Da Janela Lateral

 

 

Quem não tem suas fases musicais? Eu tive várias. A de ouvir Disco Music, a de ouvir The Police, a de conhecer os discos do Queen, a de ouvir Soul Music, a de ouvir música nacional. Tive e ainda tenho. Por exemplo, há até bem pouco tempo eu estava mergulhado em música eletrônica. Mas quero lembrar de um momento importante na construção do meu gosto musical, responsável, em primeira e última instância, pelo meu próprio caráter e por quem eu sou. Lá por 1986/87, entre os 15 e 16 anos, eu mergulhei na audição da MPB pela primeira vez. Apesar de crescer numa casa com discos de Caetano Veloso, Maria Bethânia, Gal Costa, entre outros, até então eu não dera a atenção necessária à música feita aqui, exceto pelo rock nacional, à todo vapor naquela época. Talvez as tinturas nacionais de “Selvagem?”, terceiro disco dos Paralamas do Sucesso, tenham ajudado, talvez um grupo de amigos de colégio, os quais se encontravam frequentemente, tenha seu quinhão de responsabilidade, vá saber. O fato é que eu descobri, nesta época, a música do pessoal do Clube da Esquina.

ENUNCIADO A: Na listagem, reescreva o trecho que começa na linha que contém "coordinates (215, 34)." e vai até o fim da listagem, trocando "screenshot" por "screen capture" e mantendo todo o resto igual.
O texto acima não tem relação nenhuma com a listagem.

MATERIAL DA TAREFA:
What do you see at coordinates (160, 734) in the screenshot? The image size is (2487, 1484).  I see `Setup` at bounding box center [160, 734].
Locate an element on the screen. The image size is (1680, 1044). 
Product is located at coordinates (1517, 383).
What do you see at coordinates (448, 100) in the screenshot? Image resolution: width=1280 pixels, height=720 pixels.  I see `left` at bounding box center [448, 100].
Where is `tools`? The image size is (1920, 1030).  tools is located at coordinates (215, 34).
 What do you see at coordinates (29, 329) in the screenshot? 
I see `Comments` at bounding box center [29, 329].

ENUNCIADO B: Qual disco dos Paralamas do Sucesso é citado no texto sobre fases musicais?

RESPOSTA COMPLETA A:
Where is `tools`? The image size is (1920, 1030).  tools is located at coordinates (215, 34).
 What do you see at coordinates (29, 329) in the screen capture? 
I see `Comments` at bounding box center [29, 329].

RESPOSTA COMPLETA B: “Selvagem?”, o terceiro disco dos Paralamas do Sucesso.